今日紹介するチューリッヒ大学と、ドイツガン研究所からの共同論文は、肝臓の細胞死を起こりやすくしたマウスで発症する肝がんに関わる分子メカニズムを追求した論文で9月11日号のCancer Cellに掲載された。タイトルは「A dual role of caspase-8 in triggering and sensing proliferation associated DNA damage, a key determinant of liver cancer development (カスパーゼ8増殖に伴うDNA損傷の引き金を引くとともに、損傷を検出する2つの役割を持っており、肝がんの発症の鍵を握る)」だ。

この研究では肝臓特異的に細胞死を防いでいる分子が欠損したマウスを作り、肝がんが発生する過程を追跡、期待どおり細胞死が上昇すると、肝細胞の再生が上昇、その結果増殖ストレスが上昇して、遺伝子の増幅や欠損、そして切断が起こること、またこのストレスを修復するシステムが動員され、発がんを予防することを示している。これとともに、肝がんが発生する前からALT,AST(トランスグルタミナーゼ)の血中濃度を調べることで、細胞増殖の亢進を検出できることも示し、実際の臨床にも役立つ情報になっている。

次に細胞死を誘導するシグナル分子を探索し、炎症とは無関係にTNFシグナルが肝細胞の細胞死を誘導しており、その下流にカスパーゼ8(Cas8)が存在することを明らかにし、炎症とは無関係に細胞死が高まると、細胞増殖が上昇、その結果ゲノムの不安定化が起こり、肝がんが発生するということが確認される。

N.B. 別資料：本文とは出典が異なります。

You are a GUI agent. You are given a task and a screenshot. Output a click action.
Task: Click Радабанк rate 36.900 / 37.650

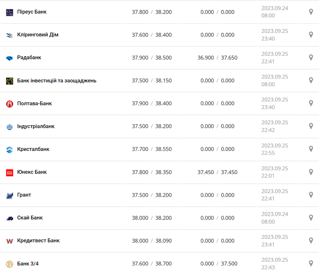(217, 57)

期待どおりCas8は細胞死を誘導して発がんに関わる、とめでたしめでたしで終わってもいいが(当たり前で面白くないが)、この研究ではこの系でさらにDNA修復機構を追求することで、なんとCas8がDNA損傷を検出するのに重要な働きを演じていることに気がつく。ここから話は分かりにくくなるので、詳細を省いてまとめてしまうと、Cas8により細胞死が誘導される前に、いわゆるインフラマトゾームと呼ばれる多数の分子が集まるシグナル複合体の形成の核になり、JNK転写システムを活性化、最終的に修復に関わるヒストンバリアントのリン酸化に関わることを明らかにする。

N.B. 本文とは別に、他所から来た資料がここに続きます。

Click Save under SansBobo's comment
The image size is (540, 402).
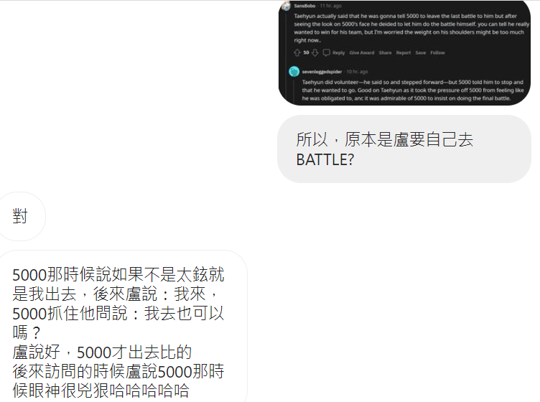point(421,52)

以上の結果は、細胞死誘導で発がんを促進しているCas8が、増殖細胞ではゲノムの安定性に寄与するという矛盾する働きを持っていると結論できる。

ただこれは肝がん発生という点から見た話で、普通の状態では障害された細胞を速やかに取り除き、安全にそれを補うという合目的な役割を演じていることになる。何事も過ぎてしまうと、安全装置も働きようがない。